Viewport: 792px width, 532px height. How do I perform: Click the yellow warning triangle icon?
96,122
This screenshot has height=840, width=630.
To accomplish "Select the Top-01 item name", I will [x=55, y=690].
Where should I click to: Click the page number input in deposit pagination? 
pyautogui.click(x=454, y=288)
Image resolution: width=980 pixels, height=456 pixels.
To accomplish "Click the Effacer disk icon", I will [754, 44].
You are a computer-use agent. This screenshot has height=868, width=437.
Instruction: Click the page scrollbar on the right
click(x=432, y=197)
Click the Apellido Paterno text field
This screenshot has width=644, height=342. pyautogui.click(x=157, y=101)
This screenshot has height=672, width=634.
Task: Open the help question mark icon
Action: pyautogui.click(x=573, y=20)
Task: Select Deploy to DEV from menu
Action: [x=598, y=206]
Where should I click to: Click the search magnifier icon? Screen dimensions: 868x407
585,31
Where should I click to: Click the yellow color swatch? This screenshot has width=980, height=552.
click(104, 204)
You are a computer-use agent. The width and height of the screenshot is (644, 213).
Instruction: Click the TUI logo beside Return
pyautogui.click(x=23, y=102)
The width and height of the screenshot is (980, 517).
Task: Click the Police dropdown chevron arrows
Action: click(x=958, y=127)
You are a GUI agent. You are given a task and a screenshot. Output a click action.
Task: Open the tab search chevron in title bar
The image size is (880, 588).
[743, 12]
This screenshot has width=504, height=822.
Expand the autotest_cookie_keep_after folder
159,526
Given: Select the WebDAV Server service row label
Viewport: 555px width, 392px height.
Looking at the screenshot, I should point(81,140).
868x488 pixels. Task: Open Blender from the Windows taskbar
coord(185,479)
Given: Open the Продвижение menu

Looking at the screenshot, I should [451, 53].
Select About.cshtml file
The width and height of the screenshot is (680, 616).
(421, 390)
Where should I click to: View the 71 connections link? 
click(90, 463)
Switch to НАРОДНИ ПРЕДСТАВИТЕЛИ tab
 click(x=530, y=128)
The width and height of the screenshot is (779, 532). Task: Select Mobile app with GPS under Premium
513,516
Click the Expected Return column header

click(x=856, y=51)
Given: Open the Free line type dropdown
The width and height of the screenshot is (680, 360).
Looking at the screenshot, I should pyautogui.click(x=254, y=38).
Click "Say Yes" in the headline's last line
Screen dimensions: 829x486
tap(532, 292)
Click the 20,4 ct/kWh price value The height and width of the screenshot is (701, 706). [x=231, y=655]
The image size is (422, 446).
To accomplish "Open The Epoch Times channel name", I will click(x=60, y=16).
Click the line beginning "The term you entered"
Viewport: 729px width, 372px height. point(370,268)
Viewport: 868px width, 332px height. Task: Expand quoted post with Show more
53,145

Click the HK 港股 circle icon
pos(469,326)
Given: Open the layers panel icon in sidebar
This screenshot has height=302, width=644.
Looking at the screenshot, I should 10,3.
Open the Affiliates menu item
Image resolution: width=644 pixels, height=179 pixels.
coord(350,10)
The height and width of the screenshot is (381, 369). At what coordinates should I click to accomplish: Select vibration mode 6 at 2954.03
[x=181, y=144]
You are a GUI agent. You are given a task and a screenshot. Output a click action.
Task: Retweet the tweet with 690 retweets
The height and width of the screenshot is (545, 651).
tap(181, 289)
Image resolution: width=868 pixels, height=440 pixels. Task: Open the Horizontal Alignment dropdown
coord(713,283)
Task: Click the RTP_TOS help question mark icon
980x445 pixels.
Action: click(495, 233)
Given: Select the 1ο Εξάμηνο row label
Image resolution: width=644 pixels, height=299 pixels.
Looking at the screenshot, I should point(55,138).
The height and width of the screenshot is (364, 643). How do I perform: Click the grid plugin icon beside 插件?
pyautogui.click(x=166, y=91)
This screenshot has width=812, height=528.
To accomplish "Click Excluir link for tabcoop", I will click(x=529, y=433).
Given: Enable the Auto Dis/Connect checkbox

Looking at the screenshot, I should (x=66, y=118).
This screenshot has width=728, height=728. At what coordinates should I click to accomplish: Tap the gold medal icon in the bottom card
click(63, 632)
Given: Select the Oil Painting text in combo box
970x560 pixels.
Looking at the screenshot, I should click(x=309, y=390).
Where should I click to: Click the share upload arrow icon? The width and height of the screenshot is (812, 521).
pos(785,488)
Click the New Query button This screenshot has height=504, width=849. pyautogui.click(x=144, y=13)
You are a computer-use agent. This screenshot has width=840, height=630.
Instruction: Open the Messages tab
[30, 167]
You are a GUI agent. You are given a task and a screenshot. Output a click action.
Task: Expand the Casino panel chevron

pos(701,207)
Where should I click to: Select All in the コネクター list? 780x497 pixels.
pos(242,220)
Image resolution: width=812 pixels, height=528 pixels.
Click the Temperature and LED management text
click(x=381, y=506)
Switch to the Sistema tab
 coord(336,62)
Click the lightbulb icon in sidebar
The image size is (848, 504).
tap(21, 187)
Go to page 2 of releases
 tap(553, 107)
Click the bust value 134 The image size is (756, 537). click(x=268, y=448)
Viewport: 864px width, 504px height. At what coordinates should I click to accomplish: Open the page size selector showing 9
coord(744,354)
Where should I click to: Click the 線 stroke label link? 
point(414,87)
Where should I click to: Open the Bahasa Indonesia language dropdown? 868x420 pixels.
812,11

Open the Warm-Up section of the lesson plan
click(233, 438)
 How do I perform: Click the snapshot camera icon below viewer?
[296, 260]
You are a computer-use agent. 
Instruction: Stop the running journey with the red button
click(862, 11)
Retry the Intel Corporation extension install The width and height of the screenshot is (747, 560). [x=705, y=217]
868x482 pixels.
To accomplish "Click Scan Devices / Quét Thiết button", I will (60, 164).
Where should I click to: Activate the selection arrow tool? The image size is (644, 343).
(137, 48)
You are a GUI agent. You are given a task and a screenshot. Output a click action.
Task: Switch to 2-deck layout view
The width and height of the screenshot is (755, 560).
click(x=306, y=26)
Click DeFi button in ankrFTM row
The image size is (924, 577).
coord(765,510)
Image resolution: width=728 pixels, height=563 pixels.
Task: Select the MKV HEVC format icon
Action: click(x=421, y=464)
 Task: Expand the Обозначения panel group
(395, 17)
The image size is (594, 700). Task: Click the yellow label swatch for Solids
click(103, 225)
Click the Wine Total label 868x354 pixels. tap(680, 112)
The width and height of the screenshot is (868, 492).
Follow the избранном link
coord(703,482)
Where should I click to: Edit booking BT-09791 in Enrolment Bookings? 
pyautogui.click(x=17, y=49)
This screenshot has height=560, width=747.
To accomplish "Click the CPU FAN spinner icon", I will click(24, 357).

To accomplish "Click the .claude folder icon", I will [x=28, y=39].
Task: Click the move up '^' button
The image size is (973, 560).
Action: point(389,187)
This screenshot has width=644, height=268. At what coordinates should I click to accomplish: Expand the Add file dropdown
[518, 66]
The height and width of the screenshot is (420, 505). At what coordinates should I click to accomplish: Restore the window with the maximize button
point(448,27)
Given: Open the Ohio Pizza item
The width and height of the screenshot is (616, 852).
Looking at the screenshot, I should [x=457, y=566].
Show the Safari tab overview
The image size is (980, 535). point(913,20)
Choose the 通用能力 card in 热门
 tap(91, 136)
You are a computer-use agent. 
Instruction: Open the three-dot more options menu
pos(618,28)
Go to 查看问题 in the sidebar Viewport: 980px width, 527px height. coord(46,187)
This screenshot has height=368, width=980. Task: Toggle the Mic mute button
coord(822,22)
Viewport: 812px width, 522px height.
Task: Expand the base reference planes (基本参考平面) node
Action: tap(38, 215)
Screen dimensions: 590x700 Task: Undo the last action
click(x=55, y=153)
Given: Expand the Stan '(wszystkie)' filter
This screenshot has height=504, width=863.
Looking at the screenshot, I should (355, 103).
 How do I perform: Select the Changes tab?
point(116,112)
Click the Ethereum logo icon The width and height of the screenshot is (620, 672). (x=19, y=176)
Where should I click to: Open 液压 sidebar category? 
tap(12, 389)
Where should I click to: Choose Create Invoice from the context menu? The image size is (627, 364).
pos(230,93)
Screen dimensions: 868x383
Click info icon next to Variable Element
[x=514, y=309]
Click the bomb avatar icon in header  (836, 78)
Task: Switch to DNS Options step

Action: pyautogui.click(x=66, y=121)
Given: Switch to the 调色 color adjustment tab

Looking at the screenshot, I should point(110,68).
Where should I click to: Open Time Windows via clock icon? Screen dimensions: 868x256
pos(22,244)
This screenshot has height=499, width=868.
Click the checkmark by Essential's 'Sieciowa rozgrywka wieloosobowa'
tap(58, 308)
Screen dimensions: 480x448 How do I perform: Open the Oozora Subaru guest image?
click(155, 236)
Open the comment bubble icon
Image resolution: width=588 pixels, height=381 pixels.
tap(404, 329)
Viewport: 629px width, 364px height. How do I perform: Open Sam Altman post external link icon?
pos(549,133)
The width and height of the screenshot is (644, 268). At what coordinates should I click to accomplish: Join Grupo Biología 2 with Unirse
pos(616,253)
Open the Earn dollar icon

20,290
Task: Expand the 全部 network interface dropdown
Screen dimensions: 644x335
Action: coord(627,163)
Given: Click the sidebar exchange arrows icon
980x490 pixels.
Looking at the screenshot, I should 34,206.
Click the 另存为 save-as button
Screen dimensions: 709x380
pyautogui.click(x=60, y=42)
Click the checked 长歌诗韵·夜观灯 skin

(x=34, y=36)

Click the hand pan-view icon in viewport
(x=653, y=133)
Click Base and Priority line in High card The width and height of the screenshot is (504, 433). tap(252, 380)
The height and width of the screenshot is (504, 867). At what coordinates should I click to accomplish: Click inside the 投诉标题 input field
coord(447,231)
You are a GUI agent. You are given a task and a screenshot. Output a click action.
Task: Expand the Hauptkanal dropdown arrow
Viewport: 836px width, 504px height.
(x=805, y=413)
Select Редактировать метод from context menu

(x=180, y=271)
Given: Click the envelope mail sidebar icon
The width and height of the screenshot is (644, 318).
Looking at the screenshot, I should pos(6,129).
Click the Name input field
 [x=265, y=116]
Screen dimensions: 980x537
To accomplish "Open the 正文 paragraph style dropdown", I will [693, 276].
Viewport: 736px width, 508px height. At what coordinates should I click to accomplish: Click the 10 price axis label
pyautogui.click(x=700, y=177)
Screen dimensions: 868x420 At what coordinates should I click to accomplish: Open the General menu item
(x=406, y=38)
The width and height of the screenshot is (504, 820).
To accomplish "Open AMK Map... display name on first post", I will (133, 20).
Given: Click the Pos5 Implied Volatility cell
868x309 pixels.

##########

## Assignment:
For this exercise, repeat exactly the lines of the data above from the one with "Task: Expand the 全部" down to the one with "Given: Click the sidebar exchange arrows icon", both end lines included.

## Result for this exercise:
Task: Expand the 全部 network interface dropdown
Screen dimensions: 644x335
Action: coord(627,163)
Given: Click the sidebar exchange arrows icon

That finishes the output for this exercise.